## Tasks to complete
A. Answer these questions about the blog post on vSphere HA and PDL:
(i) What abbreviation does it use for All Paths Down?
(ii) What name did vSphere HA go by "before dinosaurs roamed the Earth"?
(iii) How many mouse clicks does it say are needed to protect an entire cluster with default parameters?
B. Could you continue the blog post on vSphere HA and PDL from its last sentence?

## Selected extract
————————

Yet another blog post about vSphere HA and PDL

July 14th, 2014 by jason Leave a reply »

If you ended up here searching for information on PDL or APD, your evening or weekend plans may be cancelled at this point and I’m sorry for you if that is the case. There are probably 101 or more online resources which discuss the interrelated vSphere storage topics of All Paths Down (known as APD), Permanent Device Loss (known as PDL), and vSphere High Availability (known as HA, and before dinosaurs roamed the Earth – DAS ). To put it in perspective, I’ve quickly pulled together a short list of resources below using Google. I’ve read most of them:

VMware KB: Permanent Device Loss (PDL) and All-Paths

VMware KB: PDL AutoRemove feature in vSphere 5.5

Handling the All Paths Down (APD) condition – VMware Blogs

vSphere 5.5. Storage Enhancements Part 9 – PDL

Permanent Device Loss (PDL) enhancements in vSphere 5.0

APD (All Paths Down) and PDL (Permanent Device Loss

vSphere Metro Storage Cluster solutions and PDL’s

vSphere Metro Stretched Cluster with vSphere 5.5 and PDL

Change in Permanent Device Loss (PDL) behavior for 5.1

VMware KB: PDL AutoRemove feature in vSphere 5.5

PDL AutoRemove – CormacHogan.com

How handle the APD issue in vSphere – vInfrastructure Blog

Interpreting SCSI sense codes in VMware ESXi and ESX

What’s New in VMware vSphere® 5.1 – Storage

vSphere configuration for handling APD/PDL – CloudXC

vSphere 5.1 Storage Enhancements – Part 4: All Paths Down

vSphere 5.5 nuggets: changes to disk – Yellow Bricks

ESXi host disk.terminateVMOnPDLDefault configuration

ESXi host VMkernel.Boot.terminateVMOnPDL configuration

vSphere HA in my opinion is a great feature. It has saved my back side more than once both in the office and at home. Several books have been more or less dedicated to the topic and yet it is so easy to use that an entire cluster and all of its running virtual machines can be protected with default parameters (common garden variety) with just two mouse clicks.

————————

## Given data
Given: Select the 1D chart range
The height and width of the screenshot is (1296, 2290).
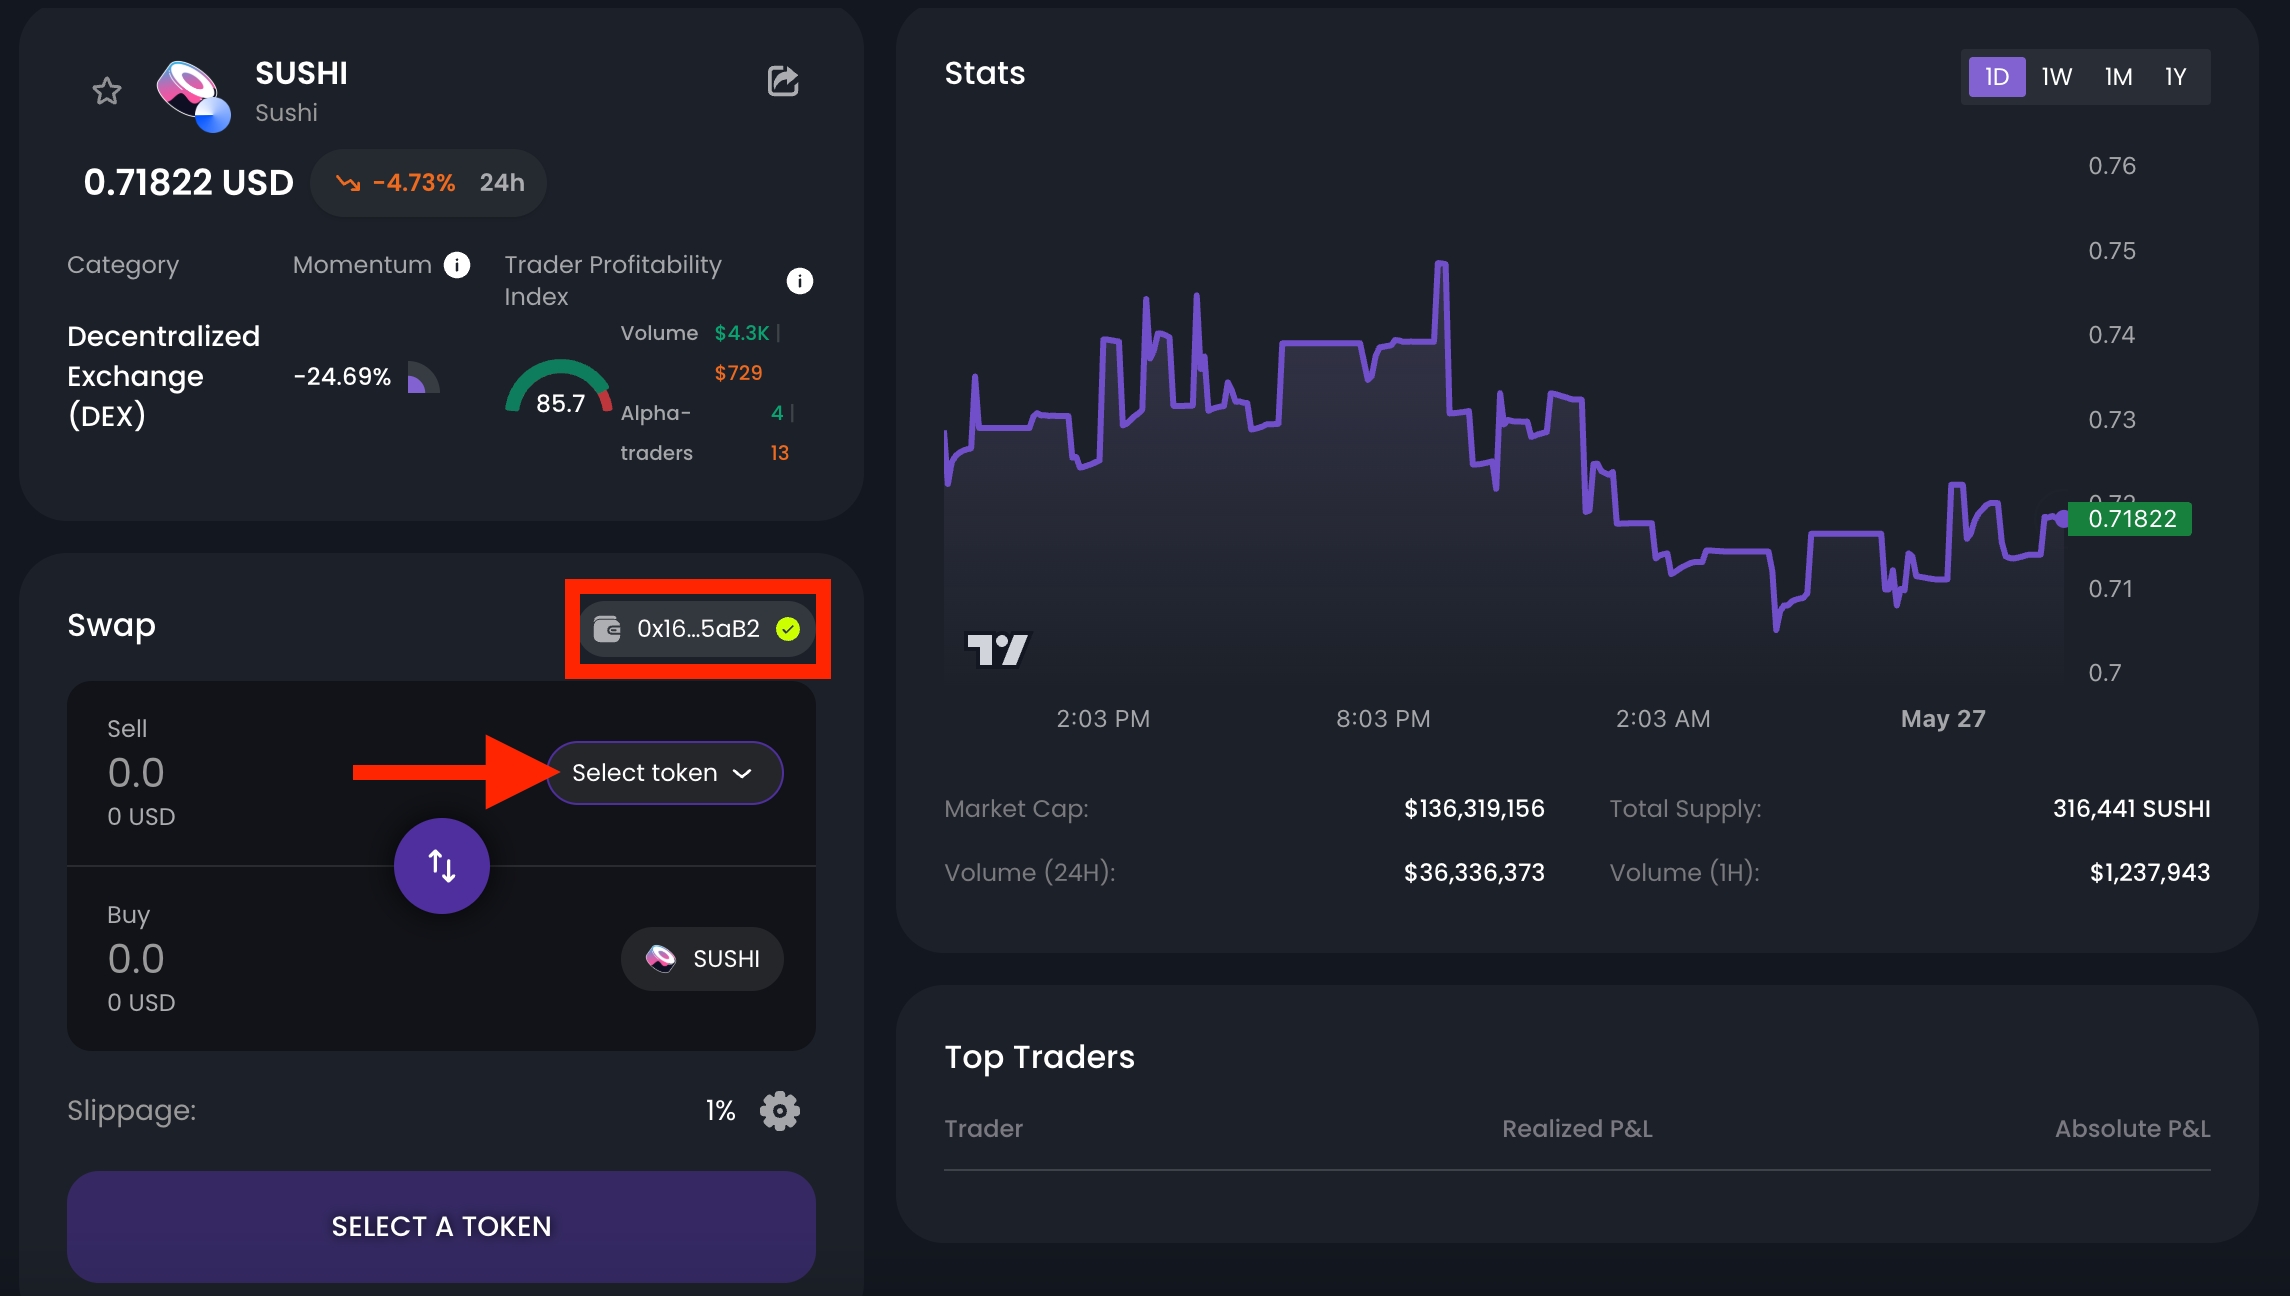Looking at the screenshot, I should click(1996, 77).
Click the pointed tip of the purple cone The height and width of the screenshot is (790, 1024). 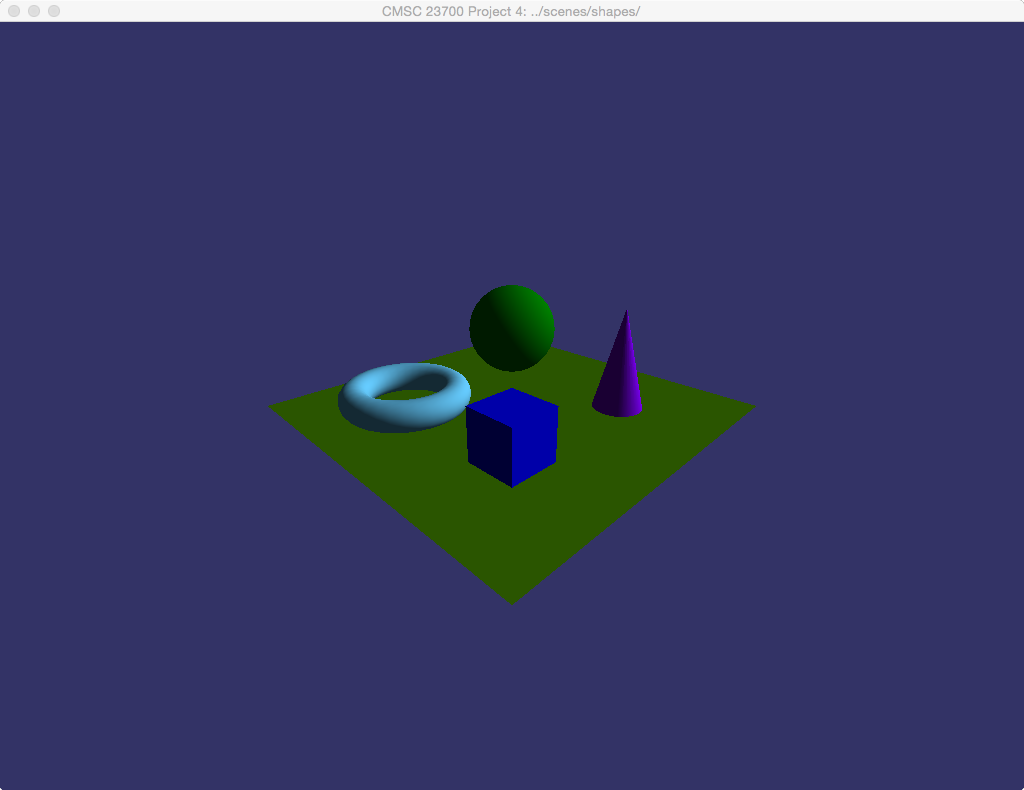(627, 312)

————————

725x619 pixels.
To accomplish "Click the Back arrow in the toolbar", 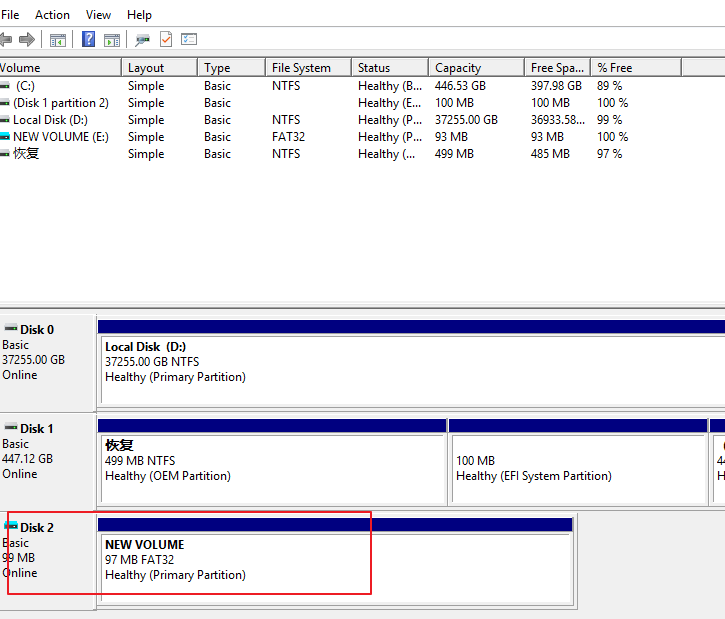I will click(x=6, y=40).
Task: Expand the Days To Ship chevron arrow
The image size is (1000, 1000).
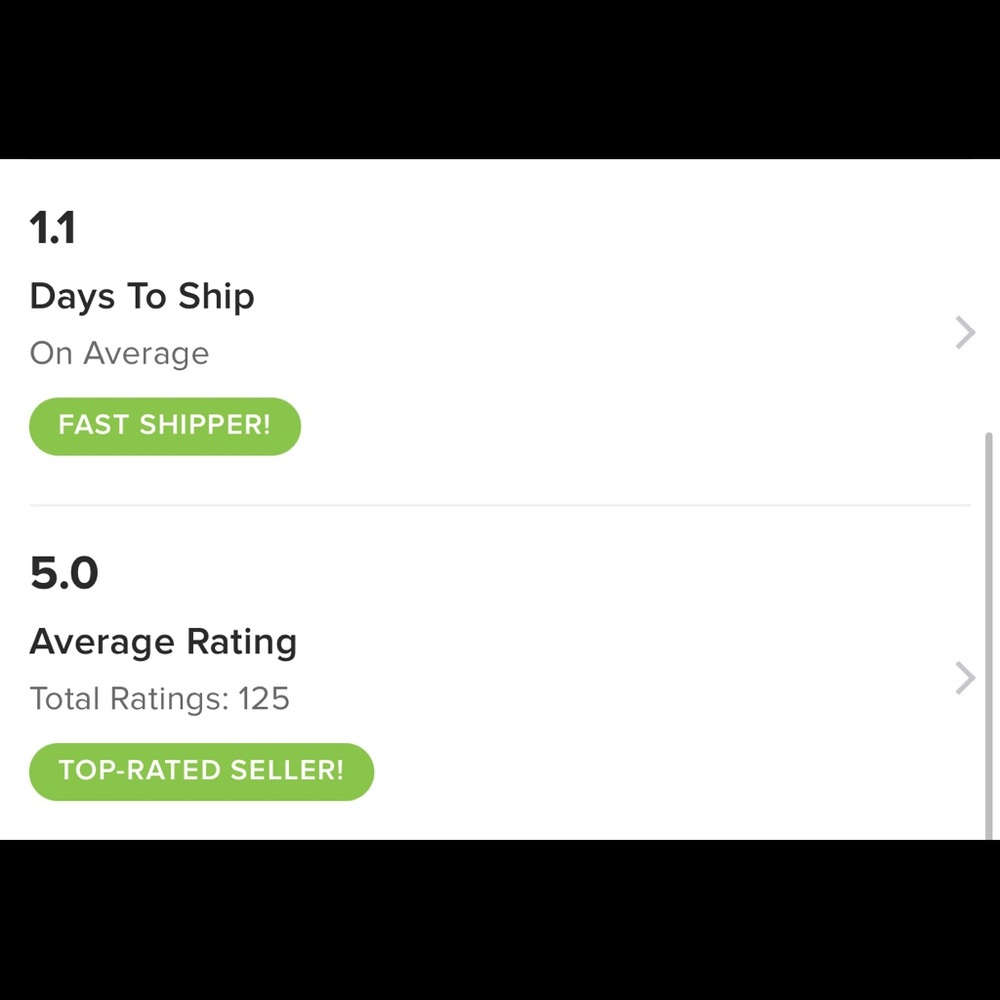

————————

## In response
A.
(i) APD
(ii) DAS
(iii) Two

B.
VMware’s roots began with compute virtualization so when HA was originally released in VMware Virtual Infrastructure 3 (one major revision before it became the vSphere platform known today), the bits licensed and borrowed from Legato Automated Availability Manager (AAM) were designed to protect against marginal but historically documented amounts of x86 hardware failure thereby reducing unplanned downtime and loss of virtualization capacity to a minimum. Basically if an ESX host yields to issues relating to CPU, memory, or network, VMs restart somewhere else in the cluster.

It wasn’t really until vSphere 5.0 that VMware began building in high availability for storage aside from legacy design components such as redundant fabrics, host bus adapters (HBAs), multipath I/O (MPIO), failback policies, and with vSphere 4.0 the pluggable storage architecture (PSA) although this is not to say that any of these design items are irrelevant today – quite the opposite.  vSphere 5.0 introduced Permanent Device Loss (PDL) which does a better job of handling unexpected loss of individual storage devices than APD solely did.  Subsequent vSphere 5.x revisions made further PDL improvements such as improving support for single LUN:single target arrays in 5.1. In short, the new vSphere HA re-write (Legato served its purpose and is gone now) covers much of the storage gap such that in the event of certain storage related failures, HA will restart virtual machines, vApps, services, and applications somewhere else – again to minimize unplanned downtime. Fundamentally, this works just like HA when a vSphere host tips over, but instead the storage tips over and HA is called to action. Note that HA can’t do much about an entire unfederated array failing – this is more about individual storage/host connectivity. Aside from gross negligence on the part of administrators, I believe the failure scenarios are more likely to resonate with non-uniform stretched or metro cluster designs. However, PDL can also occur in small intra datacenter designs as well.

I won’t go into much more detail about the story that has unfolded with APD and the new features in vSphere 5.x because it has already been documented many times over in some of the links above.  Let’s just say the folks starting out new with vSphere 5.1 and 5.5 had it better than myself and many others did dealing with APD and hostd going dark. However, the trade off for them is they are going to have to deal with Software Defined * a lot longer than I will.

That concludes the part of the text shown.